((

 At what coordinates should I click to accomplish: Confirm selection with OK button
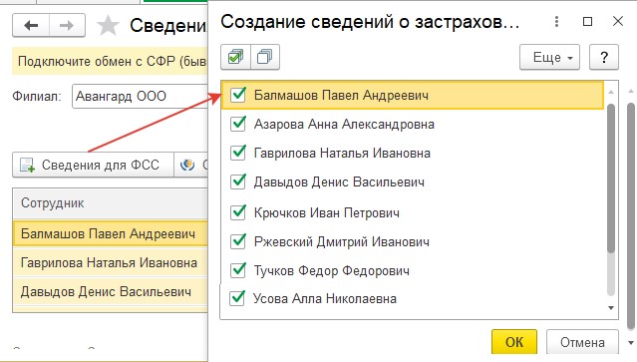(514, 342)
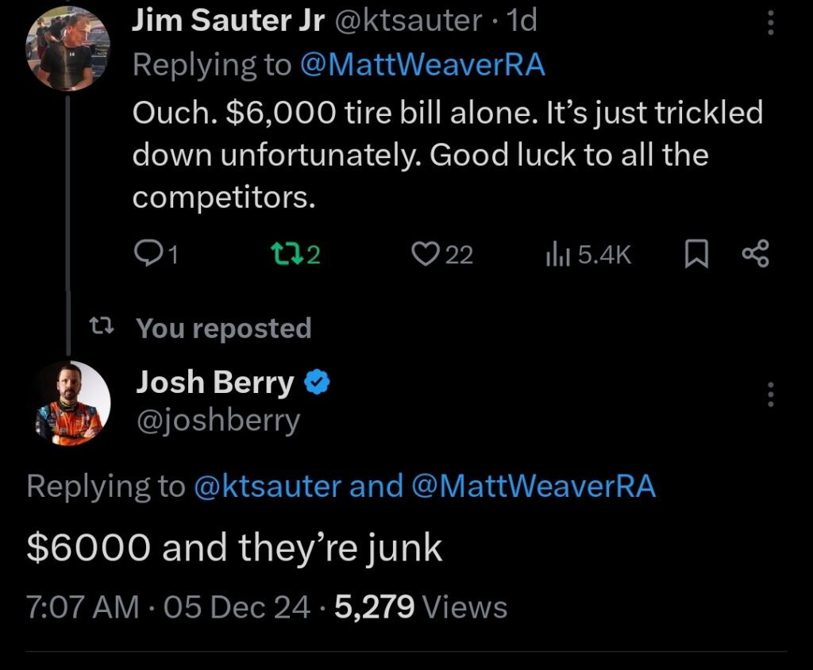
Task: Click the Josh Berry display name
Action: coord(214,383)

))
((

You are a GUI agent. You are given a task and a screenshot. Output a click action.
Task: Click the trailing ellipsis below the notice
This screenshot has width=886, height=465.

))

» WHAT TO PRODUCE:
Would you please work out how many lines of the data hold "screenshot"? Reply with the number alone.

» TASK RESPONSE:
2